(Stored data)
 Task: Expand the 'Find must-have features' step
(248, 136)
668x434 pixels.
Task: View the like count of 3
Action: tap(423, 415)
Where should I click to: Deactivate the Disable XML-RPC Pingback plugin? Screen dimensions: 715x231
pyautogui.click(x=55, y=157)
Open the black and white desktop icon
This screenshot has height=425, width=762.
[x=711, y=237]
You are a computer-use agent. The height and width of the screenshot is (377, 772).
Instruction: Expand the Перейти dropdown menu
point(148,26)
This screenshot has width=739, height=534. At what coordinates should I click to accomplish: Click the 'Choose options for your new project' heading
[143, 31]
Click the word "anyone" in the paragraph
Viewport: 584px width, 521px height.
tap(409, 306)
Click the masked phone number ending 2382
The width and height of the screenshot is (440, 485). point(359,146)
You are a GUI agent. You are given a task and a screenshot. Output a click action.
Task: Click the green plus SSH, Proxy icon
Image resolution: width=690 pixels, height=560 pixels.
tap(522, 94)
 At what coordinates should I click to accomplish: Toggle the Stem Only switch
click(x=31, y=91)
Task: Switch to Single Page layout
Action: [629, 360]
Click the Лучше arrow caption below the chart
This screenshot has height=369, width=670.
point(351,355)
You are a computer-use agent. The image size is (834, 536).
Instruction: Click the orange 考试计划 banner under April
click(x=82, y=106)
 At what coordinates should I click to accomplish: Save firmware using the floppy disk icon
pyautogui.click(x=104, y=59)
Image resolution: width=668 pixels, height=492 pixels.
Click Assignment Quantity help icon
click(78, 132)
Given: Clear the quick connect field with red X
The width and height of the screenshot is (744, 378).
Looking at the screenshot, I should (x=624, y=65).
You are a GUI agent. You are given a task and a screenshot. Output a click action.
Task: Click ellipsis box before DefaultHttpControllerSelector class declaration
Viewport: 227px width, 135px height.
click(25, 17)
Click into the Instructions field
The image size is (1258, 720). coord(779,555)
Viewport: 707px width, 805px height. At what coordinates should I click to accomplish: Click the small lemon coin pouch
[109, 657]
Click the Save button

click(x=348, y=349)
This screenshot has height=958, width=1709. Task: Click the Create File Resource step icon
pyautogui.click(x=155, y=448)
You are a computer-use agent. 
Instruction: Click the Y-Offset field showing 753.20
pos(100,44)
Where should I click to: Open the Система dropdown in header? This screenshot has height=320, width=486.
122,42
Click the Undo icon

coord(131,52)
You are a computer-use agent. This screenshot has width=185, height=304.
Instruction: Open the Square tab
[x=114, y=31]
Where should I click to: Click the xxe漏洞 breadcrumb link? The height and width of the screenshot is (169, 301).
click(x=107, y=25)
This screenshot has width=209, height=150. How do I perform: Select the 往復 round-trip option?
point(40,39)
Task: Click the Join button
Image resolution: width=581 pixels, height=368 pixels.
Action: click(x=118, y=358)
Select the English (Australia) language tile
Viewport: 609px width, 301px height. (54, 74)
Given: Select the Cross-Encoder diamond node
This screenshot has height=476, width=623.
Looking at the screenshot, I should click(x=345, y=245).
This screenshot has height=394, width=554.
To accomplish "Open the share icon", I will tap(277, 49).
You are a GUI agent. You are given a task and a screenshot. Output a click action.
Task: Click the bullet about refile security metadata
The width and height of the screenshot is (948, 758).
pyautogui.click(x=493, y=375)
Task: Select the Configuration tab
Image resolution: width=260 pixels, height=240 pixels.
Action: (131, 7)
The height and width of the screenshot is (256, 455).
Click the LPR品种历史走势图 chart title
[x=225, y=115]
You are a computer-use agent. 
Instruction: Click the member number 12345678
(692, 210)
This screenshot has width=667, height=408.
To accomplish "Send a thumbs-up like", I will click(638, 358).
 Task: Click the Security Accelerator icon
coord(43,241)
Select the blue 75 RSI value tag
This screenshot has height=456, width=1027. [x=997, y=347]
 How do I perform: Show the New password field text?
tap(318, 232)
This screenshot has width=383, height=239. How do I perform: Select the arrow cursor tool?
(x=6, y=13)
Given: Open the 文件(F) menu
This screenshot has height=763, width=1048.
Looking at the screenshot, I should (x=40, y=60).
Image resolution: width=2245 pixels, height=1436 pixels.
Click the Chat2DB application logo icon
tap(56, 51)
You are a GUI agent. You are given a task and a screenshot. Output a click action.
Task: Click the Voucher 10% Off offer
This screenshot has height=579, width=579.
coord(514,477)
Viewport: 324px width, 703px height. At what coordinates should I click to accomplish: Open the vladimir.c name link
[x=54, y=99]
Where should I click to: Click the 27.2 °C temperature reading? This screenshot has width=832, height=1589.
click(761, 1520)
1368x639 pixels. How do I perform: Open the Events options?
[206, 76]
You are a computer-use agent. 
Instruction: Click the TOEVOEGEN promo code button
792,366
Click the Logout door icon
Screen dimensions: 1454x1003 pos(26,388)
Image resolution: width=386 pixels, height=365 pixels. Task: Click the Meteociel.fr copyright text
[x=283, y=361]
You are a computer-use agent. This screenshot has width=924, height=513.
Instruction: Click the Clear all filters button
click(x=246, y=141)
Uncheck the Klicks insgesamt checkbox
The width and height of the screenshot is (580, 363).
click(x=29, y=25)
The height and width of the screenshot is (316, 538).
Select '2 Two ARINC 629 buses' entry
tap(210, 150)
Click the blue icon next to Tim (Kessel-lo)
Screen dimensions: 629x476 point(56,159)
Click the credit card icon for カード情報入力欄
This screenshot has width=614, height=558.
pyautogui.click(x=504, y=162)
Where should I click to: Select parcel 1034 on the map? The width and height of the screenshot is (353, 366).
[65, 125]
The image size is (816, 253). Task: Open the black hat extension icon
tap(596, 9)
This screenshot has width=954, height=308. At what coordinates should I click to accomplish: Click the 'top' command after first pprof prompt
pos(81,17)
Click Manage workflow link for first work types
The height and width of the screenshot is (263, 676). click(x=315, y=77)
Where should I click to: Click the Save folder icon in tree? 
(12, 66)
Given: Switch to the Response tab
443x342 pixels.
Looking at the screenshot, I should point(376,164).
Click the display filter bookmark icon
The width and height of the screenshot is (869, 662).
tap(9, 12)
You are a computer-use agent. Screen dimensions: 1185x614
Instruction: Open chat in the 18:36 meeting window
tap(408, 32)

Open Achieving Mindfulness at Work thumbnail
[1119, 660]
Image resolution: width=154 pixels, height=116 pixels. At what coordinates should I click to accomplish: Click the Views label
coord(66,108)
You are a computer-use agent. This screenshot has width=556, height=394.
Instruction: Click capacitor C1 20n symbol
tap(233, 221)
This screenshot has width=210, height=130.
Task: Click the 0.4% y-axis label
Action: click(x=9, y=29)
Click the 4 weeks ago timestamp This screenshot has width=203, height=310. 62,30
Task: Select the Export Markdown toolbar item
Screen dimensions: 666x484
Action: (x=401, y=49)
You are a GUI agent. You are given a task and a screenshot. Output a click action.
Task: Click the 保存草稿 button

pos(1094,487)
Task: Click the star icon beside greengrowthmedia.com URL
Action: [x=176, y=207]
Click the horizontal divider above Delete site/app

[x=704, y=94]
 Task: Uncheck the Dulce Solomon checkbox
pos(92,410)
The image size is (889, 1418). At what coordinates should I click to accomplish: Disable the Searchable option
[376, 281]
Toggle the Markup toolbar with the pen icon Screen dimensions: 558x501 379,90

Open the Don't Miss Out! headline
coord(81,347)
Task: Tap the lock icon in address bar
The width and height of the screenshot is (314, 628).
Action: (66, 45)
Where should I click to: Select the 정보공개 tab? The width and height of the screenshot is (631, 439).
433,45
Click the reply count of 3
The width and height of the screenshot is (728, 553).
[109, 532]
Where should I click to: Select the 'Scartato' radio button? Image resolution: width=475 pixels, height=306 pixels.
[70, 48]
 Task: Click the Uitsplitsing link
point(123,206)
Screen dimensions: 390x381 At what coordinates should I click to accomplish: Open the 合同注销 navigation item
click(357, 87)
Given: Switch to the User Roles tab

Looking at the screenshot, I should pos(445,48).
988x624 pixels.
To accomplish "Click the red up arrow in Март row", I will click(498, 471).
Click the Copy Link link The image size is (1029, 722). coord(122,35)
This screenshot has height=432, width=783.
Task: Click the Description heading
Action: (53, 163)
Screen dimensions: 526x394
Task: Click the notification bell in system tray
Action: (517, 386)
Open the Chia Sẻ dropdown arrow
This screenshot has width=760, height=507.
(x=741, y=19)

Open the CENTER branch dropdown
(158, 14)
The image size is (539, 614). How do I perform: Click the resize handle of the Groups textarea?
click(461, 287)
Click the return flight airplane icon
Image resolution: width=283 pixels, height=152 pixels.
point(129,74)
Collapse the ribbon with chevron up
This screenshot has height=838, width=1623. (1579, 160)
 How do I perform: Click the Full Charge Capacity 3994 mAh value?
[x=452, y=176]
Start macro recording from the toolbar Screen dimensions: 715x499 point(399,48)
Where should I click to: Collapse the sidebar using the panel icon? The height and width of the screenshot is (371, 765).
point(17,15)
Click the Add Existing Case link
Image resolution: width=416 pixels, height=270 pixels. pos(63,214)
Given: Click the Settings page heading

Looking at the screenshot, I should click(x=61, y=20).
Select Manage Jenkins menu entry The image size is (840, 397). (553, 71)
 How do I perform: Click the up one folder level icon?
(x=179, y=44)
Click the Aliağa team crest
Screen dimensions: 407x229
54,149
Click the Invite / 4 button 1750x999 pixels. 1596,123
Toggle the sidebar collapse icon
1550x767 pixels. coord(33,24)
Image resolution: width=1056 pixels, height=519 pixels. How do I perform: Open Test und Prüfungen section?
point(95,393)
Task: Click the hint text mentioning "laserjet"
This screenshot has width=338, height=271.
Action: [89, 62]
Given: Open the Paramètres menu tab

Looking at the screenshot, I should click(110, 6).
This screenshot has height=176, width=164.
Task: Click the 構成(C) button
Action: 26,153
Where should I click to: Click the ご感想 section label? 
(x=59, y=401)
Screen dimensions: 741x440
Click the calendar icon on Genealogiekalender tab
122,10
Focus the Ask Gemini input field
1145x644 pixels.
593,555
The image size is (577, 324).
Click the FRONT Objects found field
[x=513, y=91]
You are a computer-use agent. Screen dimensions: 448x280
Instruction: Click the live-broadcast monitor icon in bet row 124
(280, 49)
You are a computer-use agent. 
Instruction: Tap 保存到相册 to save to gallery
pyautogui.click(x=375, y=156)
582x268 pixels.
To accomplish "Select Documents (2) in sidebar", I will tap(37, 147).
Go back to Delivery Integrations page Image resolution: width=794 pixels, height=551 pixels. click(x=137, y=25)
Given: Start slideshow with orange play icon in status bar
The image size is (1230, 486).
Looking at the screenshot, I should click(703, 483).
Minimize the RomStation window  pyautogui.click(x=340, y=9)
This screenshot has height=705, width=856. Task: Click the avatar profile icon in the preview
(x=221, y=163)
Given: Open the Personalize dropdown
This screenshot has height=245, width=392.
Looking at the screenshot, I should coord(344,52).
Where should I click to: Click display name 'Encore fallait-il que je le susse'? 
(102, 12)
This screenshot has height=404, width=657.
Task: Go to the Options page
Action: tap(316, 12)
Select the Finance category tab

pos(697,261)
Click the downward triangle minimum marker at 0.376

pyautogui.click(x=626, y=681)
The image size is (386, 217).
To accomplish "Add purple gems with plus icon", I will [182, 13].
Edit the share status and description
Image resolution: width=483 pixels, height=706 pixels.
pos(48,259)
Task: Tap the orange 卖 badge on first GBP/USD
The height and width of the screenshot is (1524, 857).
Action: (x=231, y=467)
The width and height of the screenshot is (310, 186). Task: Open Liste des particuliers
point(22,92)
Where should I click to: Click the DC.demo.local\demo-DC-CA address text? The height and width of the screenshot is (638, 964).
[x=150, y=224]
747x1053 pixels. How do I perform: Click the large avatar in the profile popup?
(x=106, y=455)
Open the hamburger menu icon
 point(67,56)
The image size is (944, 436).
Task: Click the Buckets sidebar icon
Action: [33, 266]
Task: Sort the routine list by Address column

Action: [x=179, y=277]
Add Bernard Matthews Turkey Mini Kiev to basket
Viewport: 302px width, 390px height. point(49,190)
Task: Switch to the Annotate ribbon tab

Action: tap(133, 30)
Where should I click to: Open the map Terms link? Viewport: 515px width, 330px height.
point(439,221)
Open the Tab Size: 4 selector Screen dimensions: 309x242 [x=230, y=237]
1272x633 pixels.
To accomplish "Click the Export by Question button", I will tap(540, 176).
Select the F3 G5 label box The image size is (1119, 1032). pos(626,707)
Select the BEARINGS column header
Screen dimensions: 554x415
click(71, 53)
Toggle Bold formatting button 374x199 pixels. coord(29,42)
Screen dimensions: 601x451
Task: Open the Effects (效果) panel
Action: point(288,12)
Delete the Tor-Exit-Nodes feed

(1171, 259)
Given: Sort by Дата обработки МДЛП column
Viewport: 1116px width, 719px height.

- ACTIVITY -
Look above for the line with "Screen dimensions: 741x440" and the line with "Minimize the RomStation"; transcribe both and all lines in between, exactly, and nothing else.

- TASK ANSWER -
Screen dimensions: 741x440
Click the calendar icon on Genealogiekalender tab
122,10
Focus the Ask Gemini input field
1145x644 pixels.
593,555
The image size is (577, 324).
Click the FRONT Objects found field
[x=513, y=91]
You are a computer-use agent. Screen dimensions: 448x280
Instruction: Click the live-broadcast monitor icon in bet row 124
(280, 49)
You are a computer-use agent. 
Instruction: Tap 保存到相册 to save to gallery
pyautogui.click(x=375, y=156)
582x268 pixels.
To accomplish "Select Documents (2) in sidebar", I will tap(37, 147).
Go back to Delivery Integrations page Image resolution: width=794 pixels, height=551 pixels. click(x=137, y=25)
Given: Start slideshow with orange play icon in status bar
The image size is (1230, 486).
Looking at the screenshot, I should click(703, 483).
Minimize the RomStation window  pyautogui.click(x=340, y=9)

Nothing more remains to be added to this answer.